This invention relates to data processing and analysis and, more particularly, to electronically generating items of original content from structured and unstructured data. The invention claims the unique use of natural language understanding and automatic incorporation of feedback for automatic content creation.
Organizations today are routinely processing and analyzing large amounts of data from varied internal and external sources. For example, analyst at a Wall street firm looking to prepare a report on the impact of US foreign policy on international investments might look at thousands of pages from more than a dozen sources to create an original piece combining analytical results with expert opinion. Even individual authors are required to assimilate, understand and analyze data in their everyday responsibilities. For example, a blog writer for techcrunch might look at hundreds of reports to write an article on how the use of Blockchain and cryptocurrency is disrupting the large banks. The field of Big Data is moving from variety, volume and velocity of data to veracity of data. As the amount of data available to an organization and individual increases, it becomes more and more difficult to separate noise from useful content. Data processing software is typically unable to function properly as data become noisy and highly voluminous. Use of templates and forms creates limitations that commoditizes the usefulness of output. The field of Artificial Intelligence, machine learning and cutting-edge technologies can be used to compensate for some of the above limitations. Within all these complexities, the requirement of organizations and individuals to produce original content from vast volume of data is ever increasing.
In some implementations, a system includes a Cognitive Memory Augmented Network (“CAMN”) to use advanced methods of cognitive search, content summarization and feedback assimilation to produce machine generated original content. The CAMN can ingest data from both structured and unstructured sources and organize it in a neural network. The method of generic and custom decomposition are used to ensure that the data sources are broken down inside the CAMN to individual elements of reusable data. The Cognitive Gateway Interface (“CGI”) ensures that the data available inside the CAMN is accessible to various processes such as cognitive search, content extraction and summarization. Finally, a feedback mechanism is used to ingest human thought, utilize Artificial Intelligence and machine learning, and convert such feedback to introduce original content into the output of the overall system.
In the following detailed description, numerous specific details are set forth in order to provide a thorough understanding of embodiments. However, it will be understood by those of ordinary skill in the art that the embodiments may be practiced without these specific details. In other instances, well-known methods, procedures, components and circuits have not been described in detail so as not to obscure the embodiments.
One or more specific embodiments of the present invention will be described below. In an effort to provide a concise description of these embodiments, all features of an actual implementation may not be described in the specification. It should be appreciated that in the development of any such actual implementation, as in any engineering or design project, numerous implementation-specific decisions must be made to achieve the developers'specific goals, such as compliance with system-related and business-related constraints, which may vary from one implementation to another. Moreover, it should be appreciated that such a development effort might be complex and time consuming, but would nevertheless be a routine undertaking of design, fabrication, and manufacture for those of ordinary skill having the benefit of this disclosure.

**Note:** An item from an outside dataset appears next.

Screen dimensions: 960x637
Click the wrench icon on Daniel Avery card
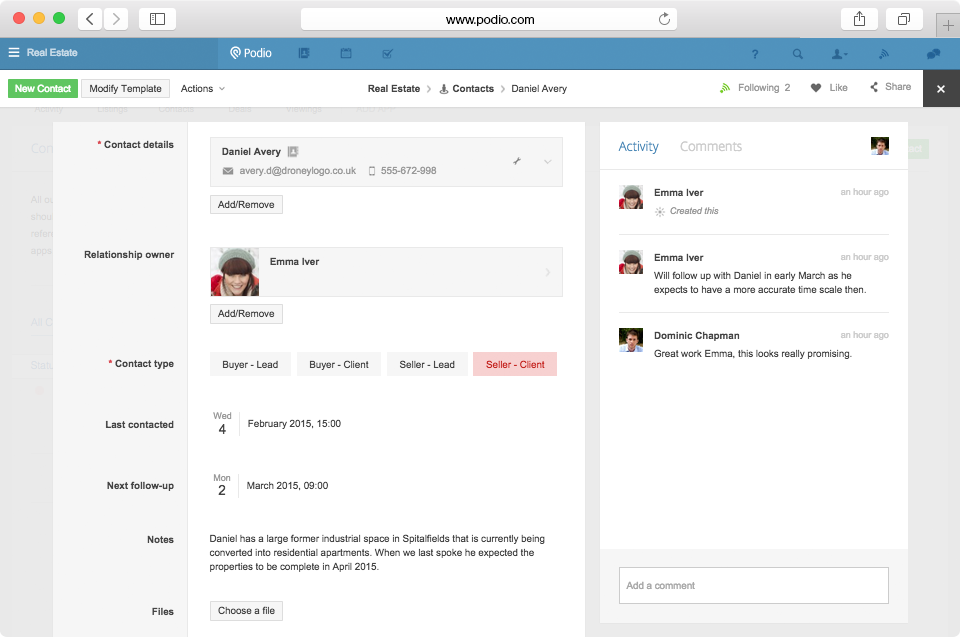[517, 161]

The CGI module 101 can be accessed through Cognitive Search Methods 107. For example, an organization might use Module 101 for Content Summarization 108. For example, an individual might use the Module 101 for Original Content Creation 109.
As used herein, devices, including those associated with the system 100 and any other device described herein, may exchange information via any communication network which may be one or more of a Local Area Network (“LAN”), a Metropolitan Area Network (“MAN”), a Wide Area Network (“WAN”), a proprietary network, a Public Switched Telephone Network (“PSTN”), a Wireless Application Protocol (“WAP”) network, a Bluetooth network, a wireless LAN network, and/or an Internet Protocol (“IP”) network such as the Internet, an intranet, or an extranet. Note that any devices described herein may communicate via one or more such communication networks.
The system 100 may store information into and/or retrieve information from various data stores (e.g., cloud systems 104, data lakes 106, documents 105, and proprietary databases 103), which may be locally stored or reside remote from the CAMN 102. Although a single CAMN 102 is shown in
A user may access the system 100 via a remote device (e.g., a Personal Computer (“PC”), tablet, or smartphone) to view information about and/or manage operational information in accordance with any of the embodiments described herein. In some cases, an interactive graphical user interface display may let an operator or administrator define and/or adjust certain parameters via the remote device (e.g., to define how data sources should be accessed) and/or provide or receive automatically generated recommendations or results associated with the system 100.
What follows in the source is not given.